Wokół premiii dla geniuszy z AIG zrobiło się tyle szumu, że politycy byli nawet gotowi przegłosować obłożenie "budżetowych pasożytów" podatkiem w wysokości 90 procent wartości wypłat! Na szczęście znalazło się inne rozwiązanie.
Wystarczy, że niedoważająca mniejszość obdarowanych odda swoje premie... Zresztą przeczytajmy:
"Przeważająca większość menadżerów American International Group, którzy otrzymali najwyższe premie z ponad 200 wynagrodzonych nimi pracowników, obiecała ich zwrot - poinformował we wtorek prokurator generalny stanu Nowy Jork, który wszczął śledztwo w tej sprawie.
Prokurator Andrew Cuomo powiedział, że spośród 20 pracowników AIG, którzy dostali najwyższe premie - rzędu kilku milionów dolarów - piętnastu zwróciło je w całości. Potwierdziła to dyrekcja firmy w Connecticut.
Premie wzbudziły oburzenie w całym kraju, ponieważ AIG, największe na świecie towarzystwo ubezpieczeniowe, otrzymało od rządu USA ponad 170 miliardów dolarów na ratunek przed bankructwem. Firma stanęła przed groźbą upadłości wskutek ryzykownych, nieodpowiedzialnych transakcji prowadzonych przez tych samych specjalistów, którzy dostali premie.
Cuomo powiedział, że ma nadzieję odzyskać w ten sposób około 80 milionów dolarów, czyli ponad jedną trzecią ogólnej kwoty premii, która osiągnęła 220 mln dolarów.
Menadżerowie oddają premie pod naciskiem prokuratora i opinii publicznej. Przeciw AIG odbyło się w ostatnich dniach wiele demonstracji piętnujących wypłaty premii jako "bezwstydne" praktyki.
Izba Reprezentantów uchwaliła w zeszłym tygodniu ustawę nakładającą ponad 90-procentowe podatki na odbiorców premii. Ustawa ta spotyka się jednak z krytyką jako potencjalnie sprzeczna z konstytucją, ponieważ karze podatkami wybraną grupę osób, a poza tym ma działać wstecz.
Także prezydent Obama, w przeszłości wykładowca prawa konstytucyjnego, dał do zrozumienia, że nie popiera ustawy".
XXXXXXXXXXXXXXXXXXXXXXXXXXXXXXXXXXXXXXXXXXX
Przeważająca w końcu ta większość, czy niedoważająca? A kwotowo? Przeważyła czy nie?

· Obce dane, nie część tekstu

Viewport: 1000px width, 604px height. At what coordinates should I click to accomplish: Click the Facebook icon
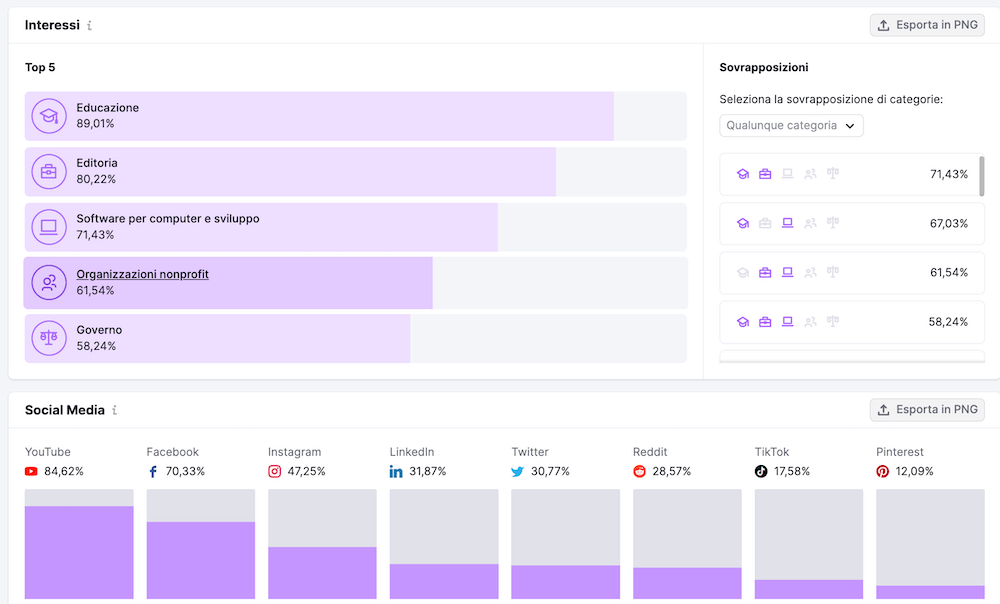tap(152, 471)
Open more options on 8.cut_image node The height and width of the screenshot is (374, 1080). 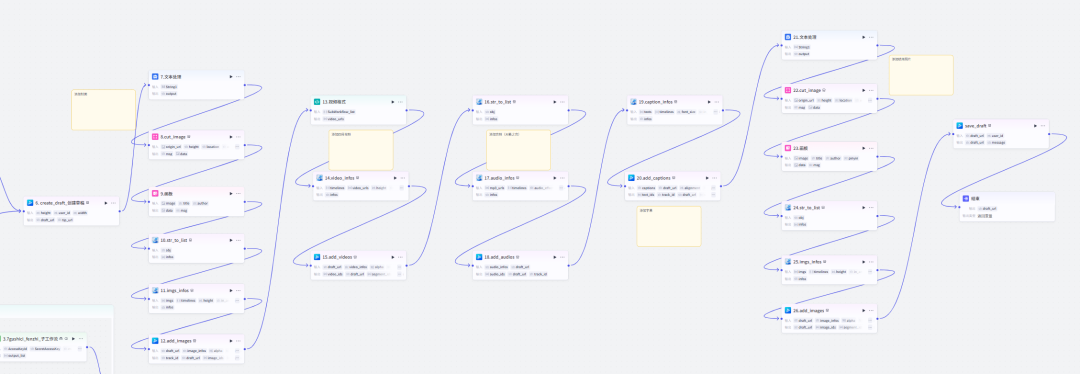(x=238, y=136)
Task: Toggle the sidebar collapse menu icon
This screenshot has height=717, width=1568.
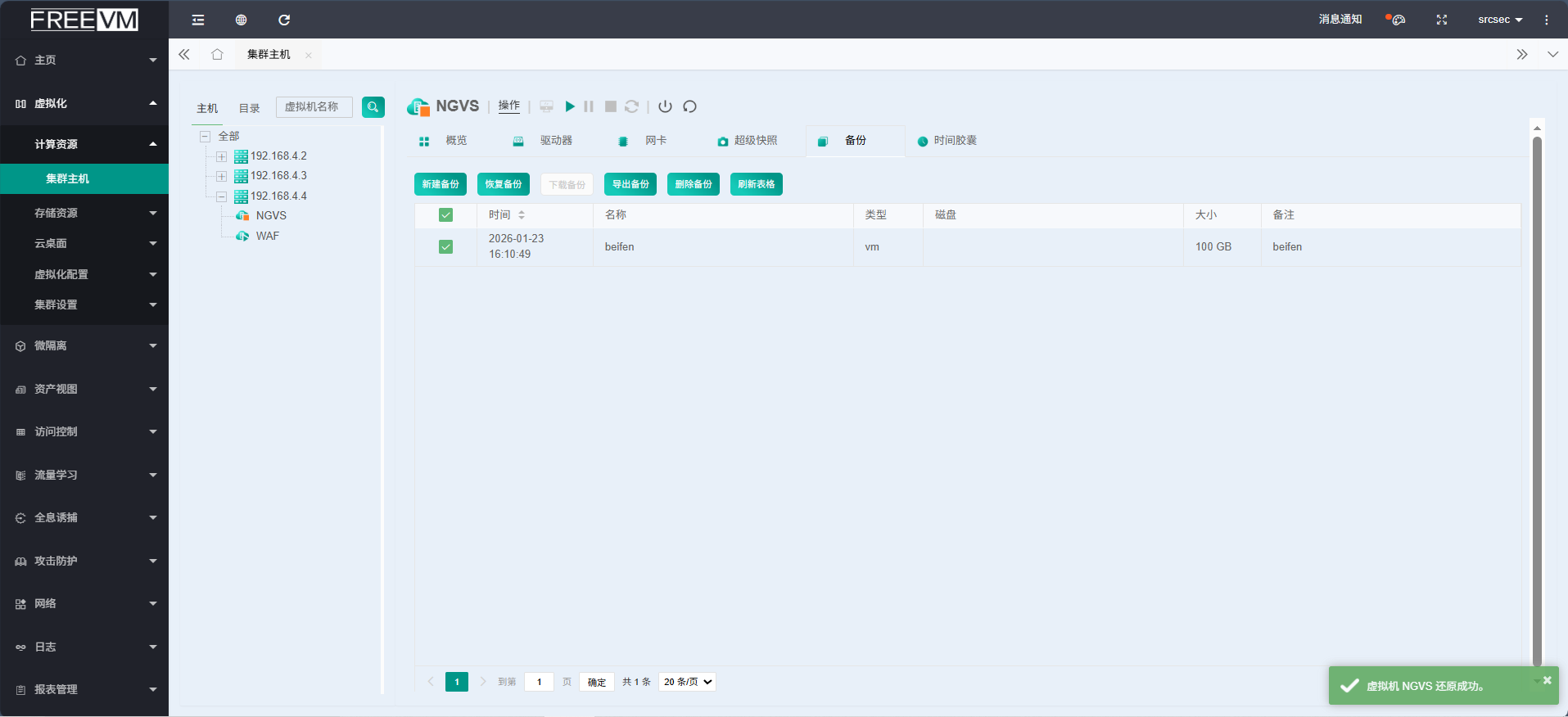Action: (198, 20)
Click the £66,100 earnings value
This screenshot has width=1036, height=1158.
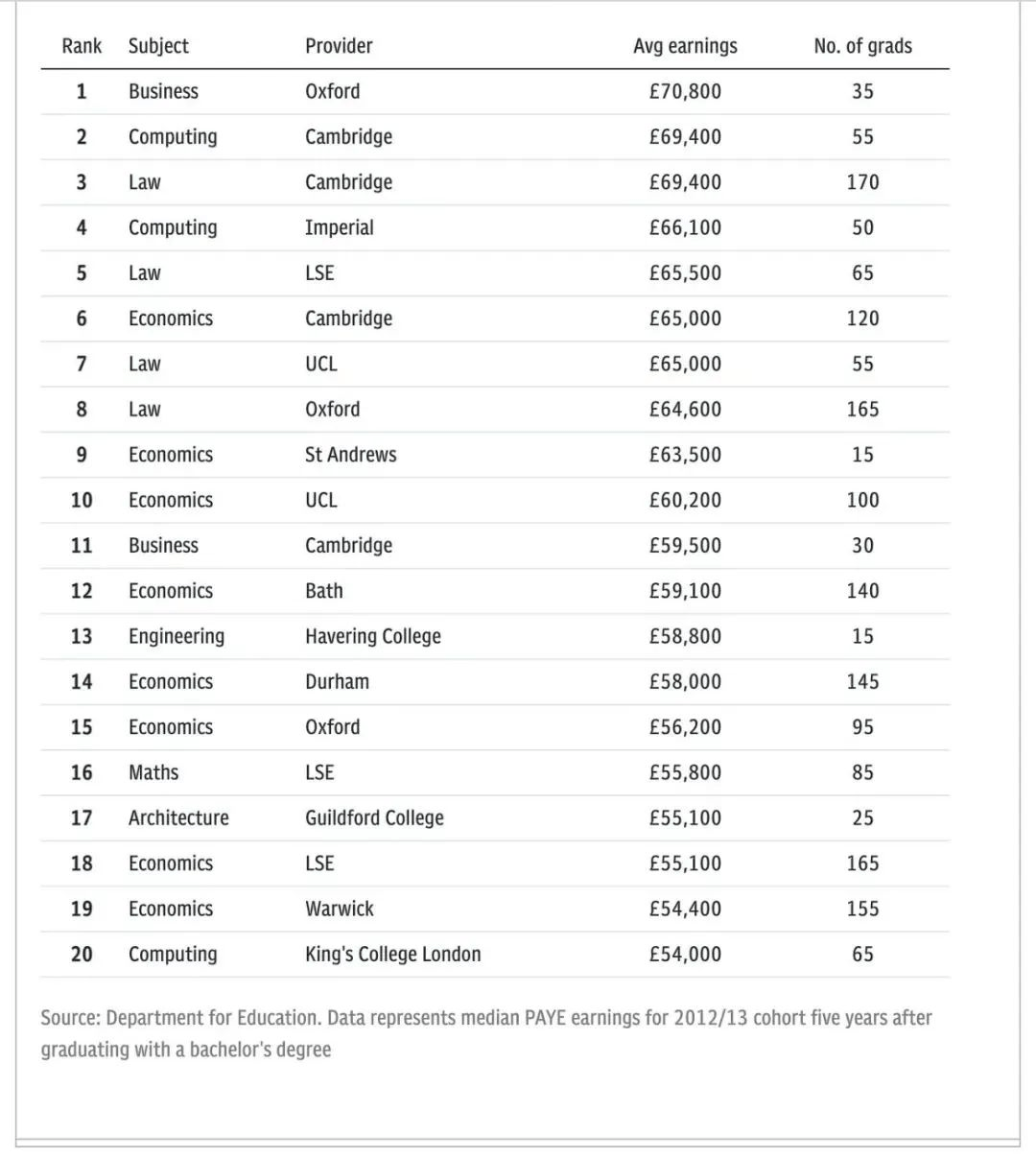pos(685,228)
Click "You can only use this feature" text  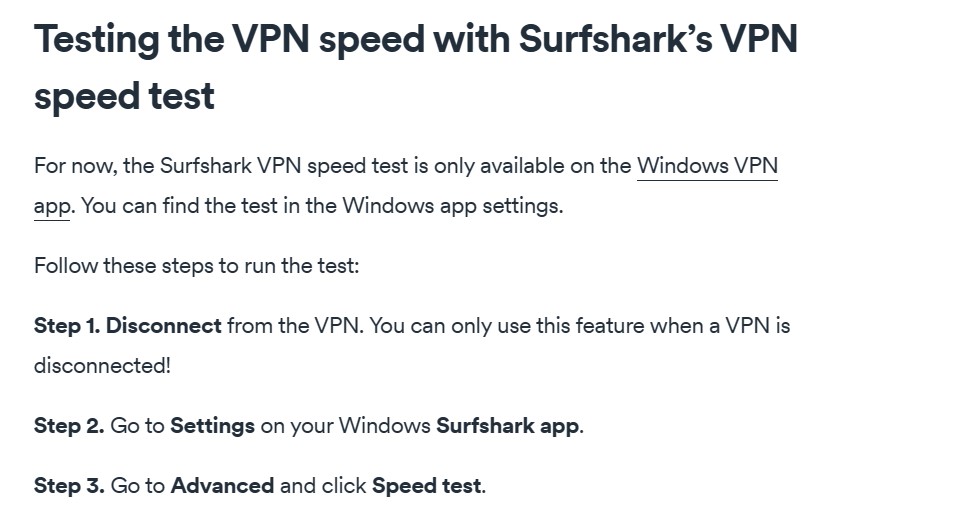(506, 327)
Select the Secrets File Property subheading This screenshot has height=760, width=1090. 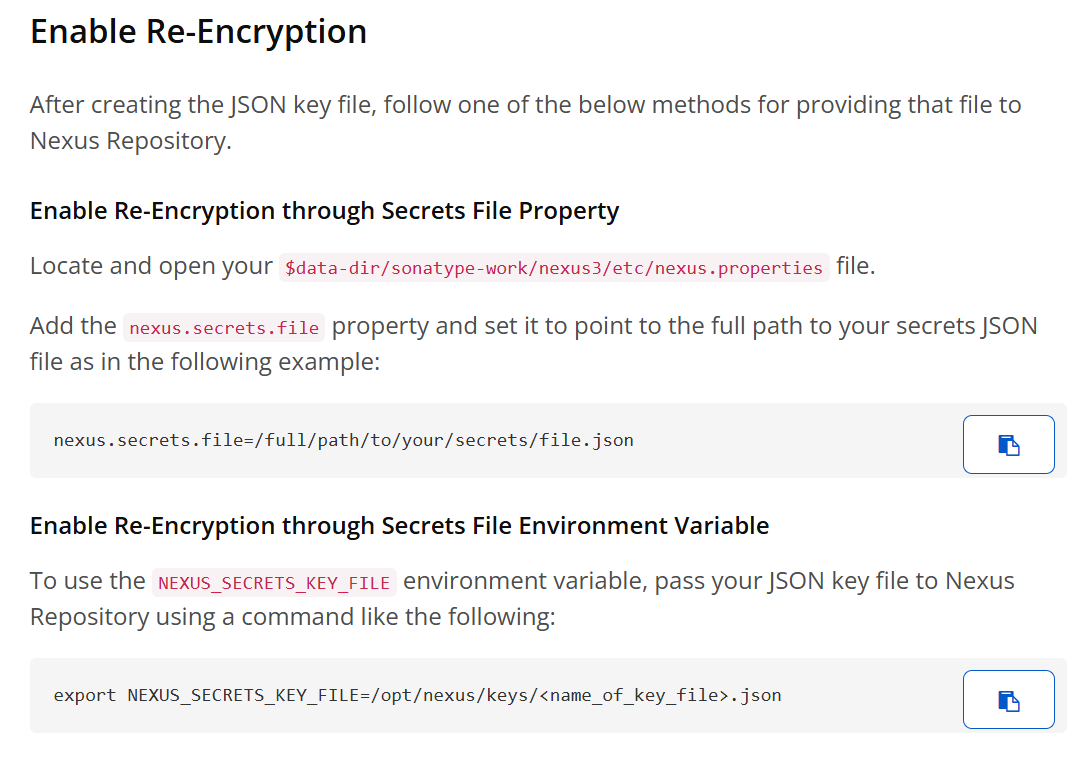click(324, 211)
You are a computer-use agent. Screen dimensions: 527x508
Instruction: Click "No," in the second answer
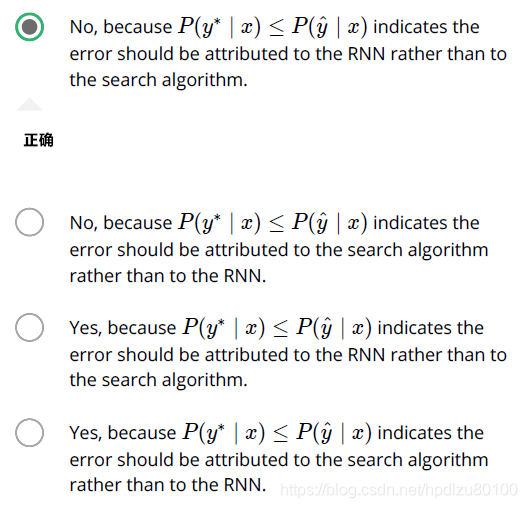[x=84, y=223]
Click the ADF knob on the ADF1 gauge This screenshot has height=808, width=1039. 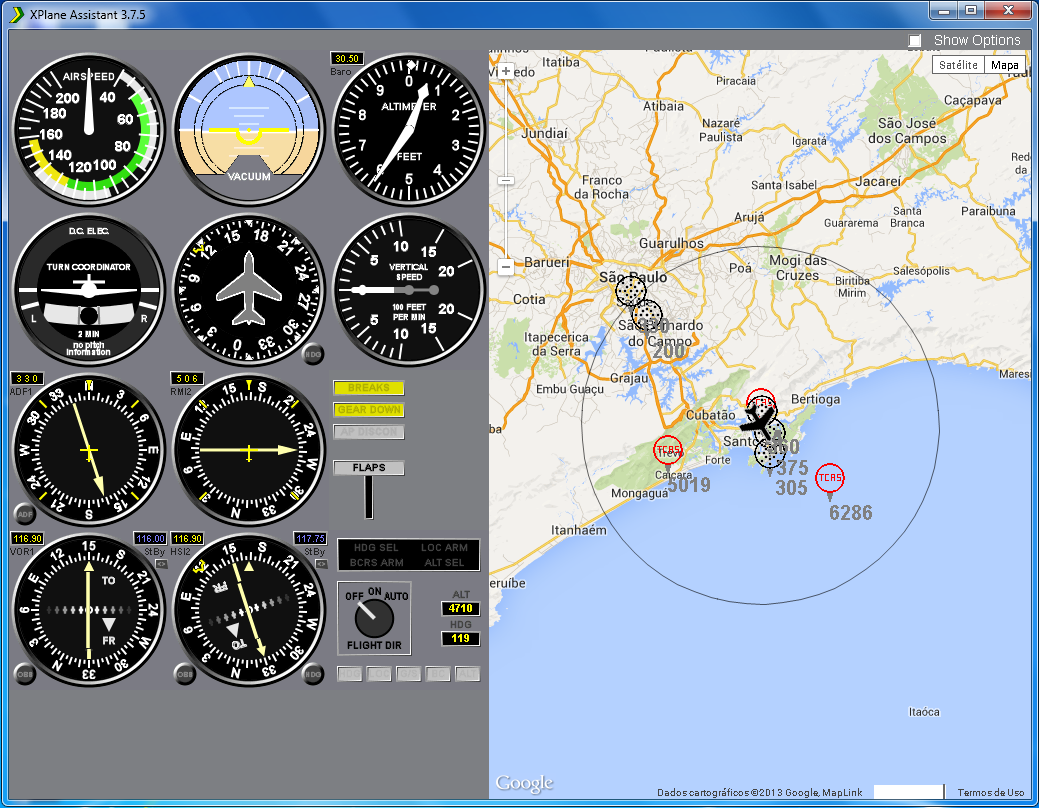pyautogui.click(x=25, y=513)
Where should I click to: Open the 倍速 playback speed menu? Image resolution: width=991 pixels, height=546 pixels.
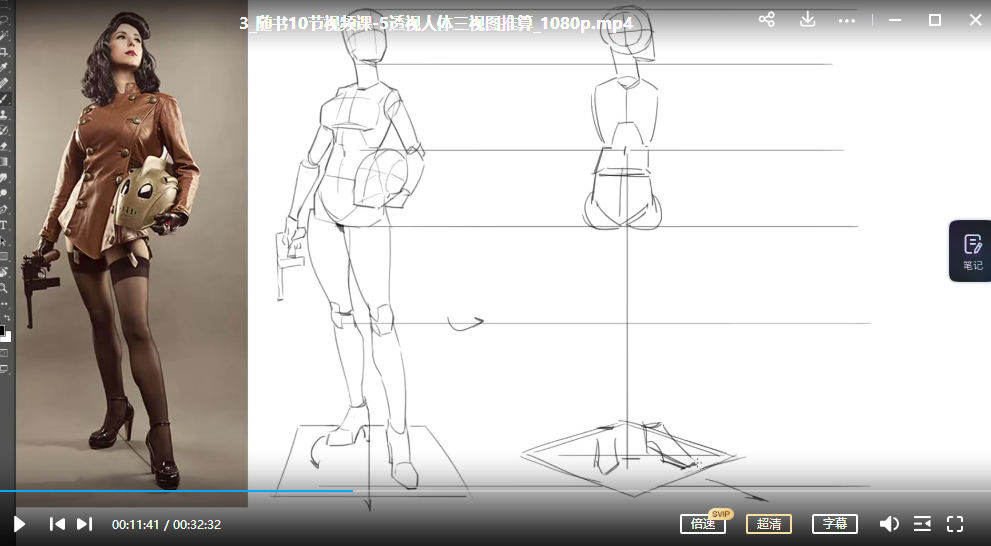(x=702, y=524)
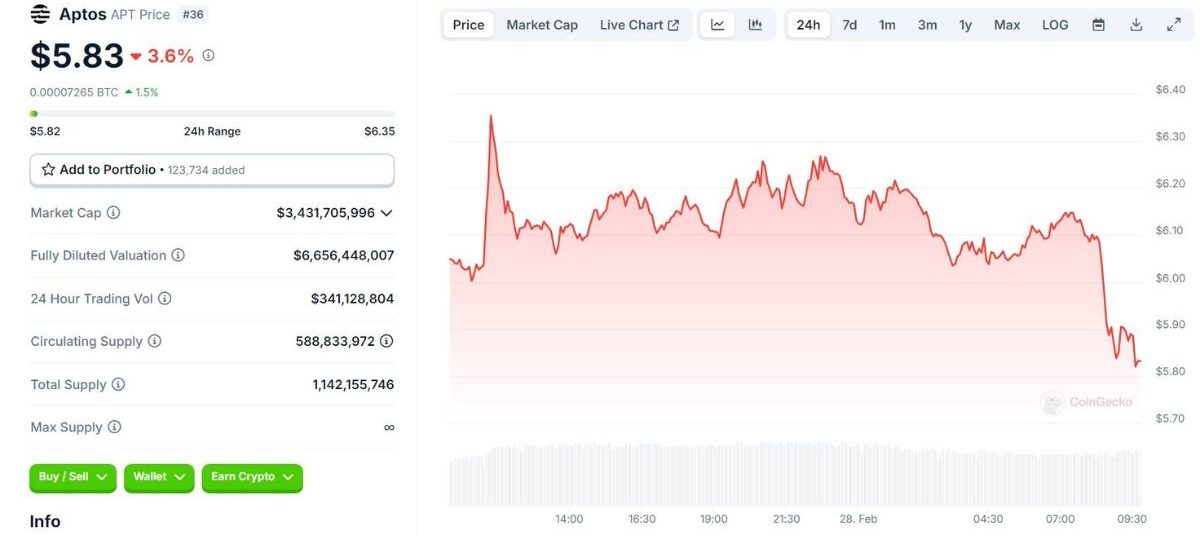
Task: Select the 7d time range
Action: click(849, 25)
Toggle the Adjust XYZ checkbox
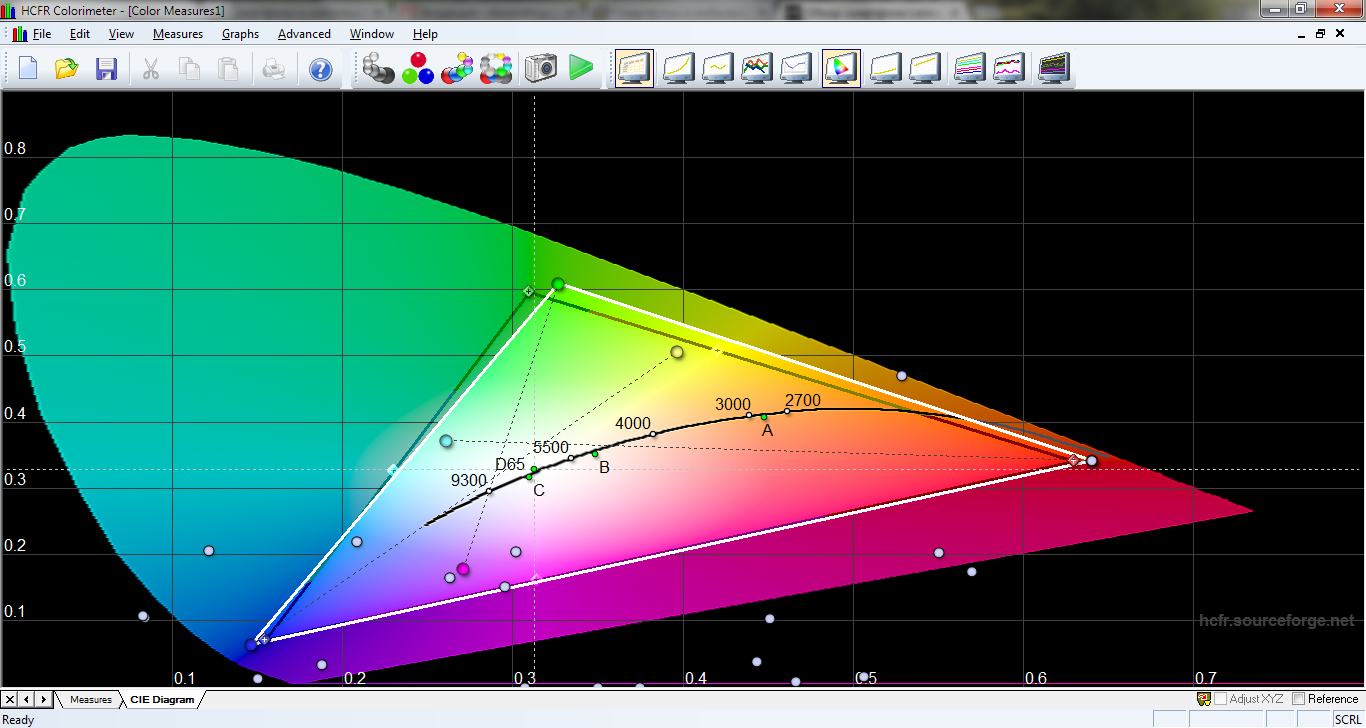 (1220, 699)
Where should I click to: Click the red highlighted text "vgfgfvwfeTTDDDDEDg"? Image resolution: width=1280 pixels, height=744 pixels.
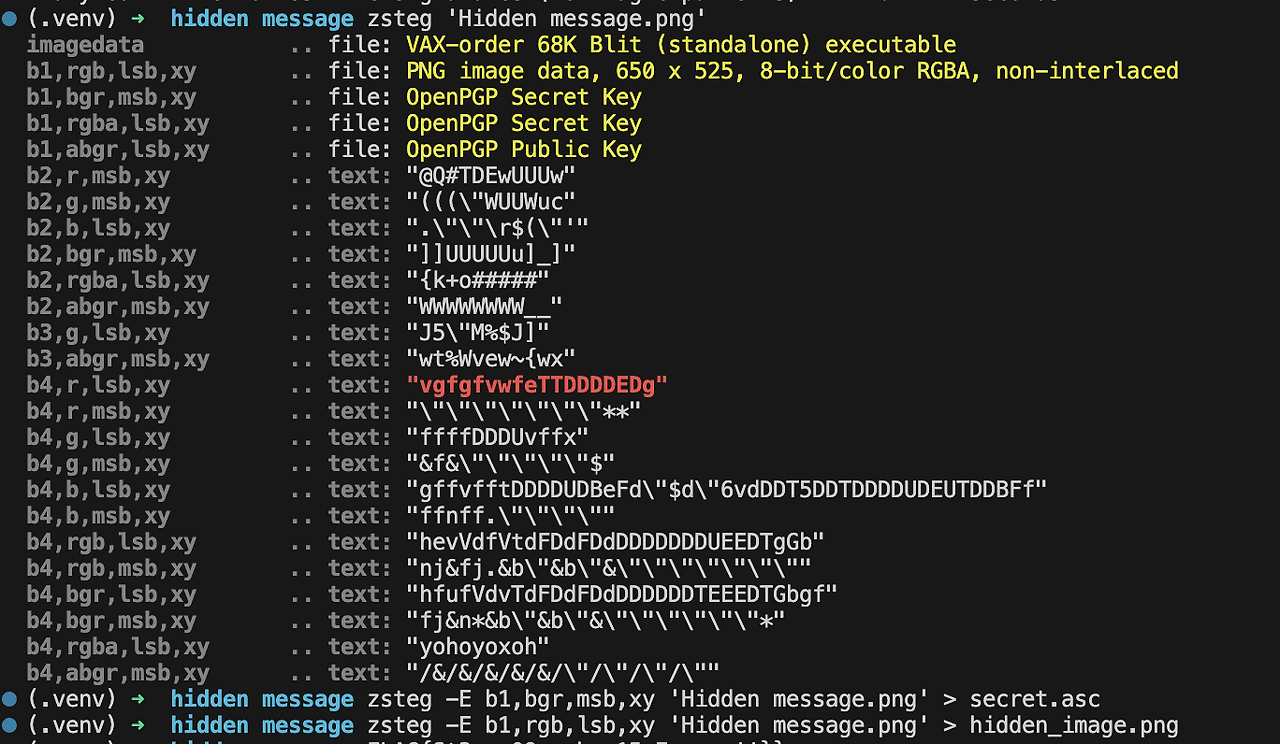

Piękne zamieszanko się zrobiło... Wszystko zgodnie z planem chyba. Aż trudno ogarnąć całość tej złodziejskiej "antykryzysowej" operacji. Trudno nawet się zorientować kto przejmuje kwoty większe, a kto mniejsze... No przecież wszyscy coś dostają, coś biorą, wszyscy korzystają... By żyło się lepiej.